[Collected data]
━━━━━━━━

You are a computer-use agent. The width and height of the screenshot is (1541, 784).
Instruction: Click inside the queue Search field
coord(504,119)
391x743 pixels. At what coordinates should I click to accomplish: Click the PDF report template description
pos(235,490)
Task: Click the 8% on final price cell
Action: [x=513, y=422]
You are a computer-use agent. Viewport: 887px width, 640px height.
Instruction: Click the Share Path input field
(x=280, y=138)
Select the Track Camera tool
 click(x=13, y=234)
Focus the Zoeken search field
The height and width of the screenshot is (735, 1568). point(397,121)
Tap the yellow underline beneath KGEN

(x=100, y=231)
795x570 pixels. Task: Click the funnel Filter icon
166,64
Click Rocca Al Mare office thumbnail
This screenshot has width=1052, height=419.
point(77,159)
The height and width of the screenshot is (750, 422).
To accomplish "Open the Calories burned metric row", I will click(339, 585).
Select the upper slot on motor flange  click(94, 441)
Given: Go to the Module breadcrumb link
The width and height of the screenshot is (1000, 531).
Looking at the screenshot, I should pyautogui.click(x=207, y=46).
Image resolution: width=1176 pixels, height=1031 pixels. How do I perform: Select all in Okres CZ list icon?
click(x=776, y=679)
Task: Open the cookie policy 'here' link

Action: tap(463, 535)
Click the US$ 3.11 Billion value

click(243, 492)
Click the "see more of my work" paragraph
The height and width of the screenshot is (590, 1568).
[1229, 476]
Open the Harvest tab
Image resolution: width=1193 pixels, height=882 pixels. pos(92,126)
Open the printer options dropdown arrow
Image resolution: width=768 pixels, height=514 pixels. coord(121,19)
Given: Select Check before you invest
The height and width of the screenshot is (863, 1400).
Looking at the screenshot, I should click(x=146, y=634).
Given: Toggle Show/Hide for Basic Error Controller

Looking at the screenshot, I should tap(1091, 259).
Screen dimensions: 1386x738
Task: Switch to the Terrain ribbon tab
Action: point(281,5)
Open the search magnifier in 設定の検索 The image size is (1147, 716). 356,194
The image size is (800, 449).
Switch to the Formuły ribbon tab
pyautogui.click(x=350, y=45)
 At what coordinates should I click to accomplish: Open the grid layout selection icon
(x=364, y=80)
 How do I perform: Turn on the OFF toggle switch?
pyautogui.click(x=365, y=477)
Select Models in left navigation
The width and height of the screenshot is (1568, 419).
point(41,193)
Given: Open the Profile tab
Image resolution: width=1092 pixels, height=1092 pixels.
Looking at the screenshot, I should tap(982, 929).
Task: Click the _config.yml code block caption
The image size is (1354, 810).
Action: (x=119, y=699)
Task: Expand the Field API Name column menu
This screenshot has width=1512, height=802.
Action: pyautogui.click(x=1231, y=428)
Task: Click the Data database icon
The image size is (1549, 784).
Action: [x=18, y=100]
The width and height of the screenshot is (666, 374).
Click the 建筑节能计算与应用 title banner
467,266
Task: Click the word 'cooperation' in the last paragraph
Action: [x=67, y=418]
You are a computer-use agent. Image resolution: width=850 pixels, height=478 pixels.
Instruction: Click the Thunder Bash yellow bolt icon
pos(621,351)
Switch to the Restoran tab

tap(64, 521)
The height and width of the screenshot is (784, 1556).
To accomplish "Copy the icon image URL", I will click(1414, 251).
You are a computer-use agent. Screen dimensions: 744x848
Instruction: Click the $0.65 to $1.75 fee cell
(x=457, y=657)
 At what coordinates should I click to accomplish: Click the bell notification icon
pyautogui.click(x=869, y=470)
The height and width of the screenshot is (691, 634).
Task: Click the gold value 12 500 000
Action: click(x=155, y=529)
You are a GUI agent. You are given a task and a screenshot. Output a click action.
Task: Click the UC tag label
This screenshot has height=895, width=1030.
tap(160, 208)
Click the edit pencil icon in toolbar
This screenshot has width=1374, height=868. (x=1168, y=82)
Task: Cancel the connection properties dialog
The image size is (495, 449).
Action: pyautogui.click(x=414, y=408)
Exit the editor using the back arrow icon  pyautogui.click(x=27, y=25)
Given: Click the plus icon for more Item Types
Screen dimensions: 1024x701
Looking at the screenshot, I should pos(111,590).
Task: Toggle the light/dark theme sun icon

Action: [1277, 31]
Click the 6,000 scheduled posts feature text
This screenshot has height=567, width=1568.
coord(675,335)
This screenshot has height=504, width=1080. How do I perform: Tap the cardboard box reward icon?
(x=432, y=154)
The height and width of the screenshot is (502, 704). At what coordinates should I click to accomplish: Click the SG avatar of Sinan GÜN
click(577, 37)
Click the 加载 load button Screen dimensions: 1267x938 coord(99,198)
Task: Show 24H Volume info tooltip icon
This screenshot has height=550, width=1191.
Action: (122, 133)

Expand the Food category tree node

━━━━━━━━

PROBLEM STATEMENT: Write the lines out verbatim, from the one with "Task: Expand the Field API Name column menu" through the last line of the entries, and stop there.

FINAL ANSWER:
Task: Expand the Field API Name column menu
This screenshot has width=1512, height=802.
Action: pyautogui.click(x=1231, y=428)
Task: Click the Data database icon
The image size is (1549, 784).
Action: [x=18, y=100]
The width and height of the screenshot is (666, 374).
Click the 建筑节能计算与应用 title banner
467,266
Task: Click the word 'cooperation' in the last paragraph
Action: [x=67, y=418]
You are a computer-use agent. Image resolution: width=850 pixels, height=478 pixels.
Instruction: Click the Thunder Bash yellow bolt icon
pos(621,351)
Switch to the Restoran tab

tap(64, 521)
The height and width of the screenshot is (784, 1556).
To accomplish "Copy the icon image URL", I will click(1414, 251).
You are a computer-use agent. Screen dimensions: 744x848
Instruction: Click the $0.65 to $1.75 fee cell
(x=457, y=657)
 At what coordinates should I click to accomplish: Click the bell notification icon
pyautogui.click(x=869, y=470)
The height and width of the screenshot is (691, 634).
Task: Click the gold value 12 500 000
Action: click(x=155, y=529)
You are a GUI agent. You are given a task and a screenshot. Output a click action.
Task: Click the UC tag label
This screenshot has height=895, width=1030.
tap(160, 208)
Click the edit pencil icon in toolbar
This screenshot has width=1374, height=868. (x=1168, y=82)
Task: Cancel the connection properties dialog
The image size is (495, 449).
Action: pyautogui.click(x=414, y=408)
Exit the editor using the back arrow icon  pyautogui.click(x=27, y=25)
Given: Click the plus icon for more Item Types
Screen dimensions: 1024x701
Looking at the screenshot, I should pos(111,590).
Task: Toggle the light/dark theme sun icon

Action: [1277, 31]
Click the 6,000 scheduled posts feature text
This screenshot has height=567, width=1568.
coord(675,335)
This screenshot has height=504, width=1080. How do I perform: Tap the cardboard box reward icon?
(x=432, y=154)
The height and width of the screenshot is (502, 704). At what coordinates should I click to accomplish: Click the SG avatar of Sinan GÜN
click(577, 37)
Click the 加载 load button Screen dimensions: 1267x938 coord(99,198)
Task: Show 24H Volume info tooltip icon
This screenshot has height=550, width=1191.
Action: (122, 133)

Expand the Food category tree node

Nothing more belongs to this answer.